Are your souvenir t-shirts taking over your closets, your
shelves and your dressers and you cannot get rid of them because they all "mean
something"? What to do?? What is the answer?? Well, of course, make a t-shirt
quilt!
It is a funny thing about one's t-shirts, some you get,
perhaps on a vacation because it seemed like such a good idea at the time, however
you only wore it a couple of times and now it is sitting on a closet shelf but you
cannot get rid of it because it brings back such pleasant memories of a good time.
Or perhaps you have that favorite shirt that you have just worn to death, but again
it was "so special" and "I just loved that shirt" that you cannot bear to send it to
the "dust rag" drawer!
I started making t-shirt quilts after my youngest daughter
graduated from college, an event in itself that was cause for great celebration...there
finally was light at the end of that long college tuition tunnel!. She had accumulated
a trunk full of party and school event t-shirts which was I believe very
incriminating evidence of how she spent a good part of her time in college!
In fairness, however she did graduate and now has a wonderful job! But she did
have all those precious shirts and we needed to do something with them because
they could NOT be thrown out, and because we quilters have pretty much a one-track mind,
I thought of a quilt. I looked through all my quilting books and could not find anything
about making a t-shirt quilt so since necessity is that great Mother of invention,
I started experimenting and through a process of trial and error came up with a
method that worked for me.
I discovered using a lightweight fusible interfacing
stabilized the knit so that the motifs could be cut into blocks and then incorporated
into a quilt. Sashing between the blocks helped to "set off" each motif. Some of
the t-shirts motifs have all fallen into a 12" or 14" block size, and I was able
to use a 2" sashing throughout the quilt however others have been such a variety
of sizes that I have used sashing of various sizes to fill in smaller motifs.
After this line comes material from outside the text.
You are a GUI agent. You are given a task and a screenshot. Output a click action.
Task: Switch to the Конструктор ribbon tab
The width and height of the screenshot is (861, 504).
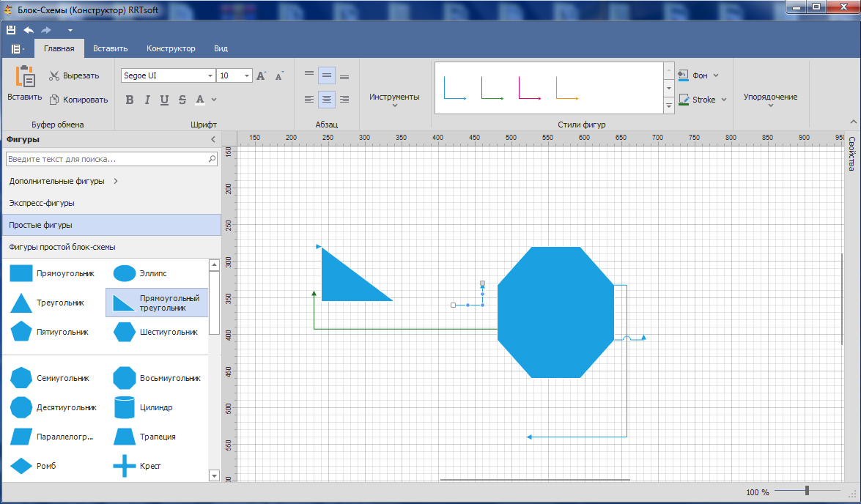click(x=171, y=48)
Because these are strictly "fun quilts" and the fact they have an interfacing
I recommend machine quilting or tying.
The Race For The Cure quilt was made of t-shirts from
40 cities where the marathon had been run and was raffled off after the race
in Houston one year with the proceeds going to Breast Cancer Research.
"Carolyn's Quilt" was made in memory of one of my
daughter's roommates who was tragically killed in a hot air balloon accident.
"Steph's Quilt" was made for my sister as a memento of
her years as a house mom at Iowa State College.
In a class held last year shortly after the tragic events
of 9-11 one of my students had an incredible collection of NYFD (New York Fire
Department) shirts her husband had collected and she was making them into a
commemorative quilt for him.
The quilt I am working on right now is probably my favorite,
because it is using my 2 little grandsons' shirts from birth to 4 years old.
So, you can see that t-shirt quilts can cover a very broad
spectrum of special events and remembered people and times in your life.
One word of warning! Once you start making t-shirt quilts,
be prepared to have all your friends and your children's friends begging you to
make one for them, out of THEIR favorite shirts! Have Fun!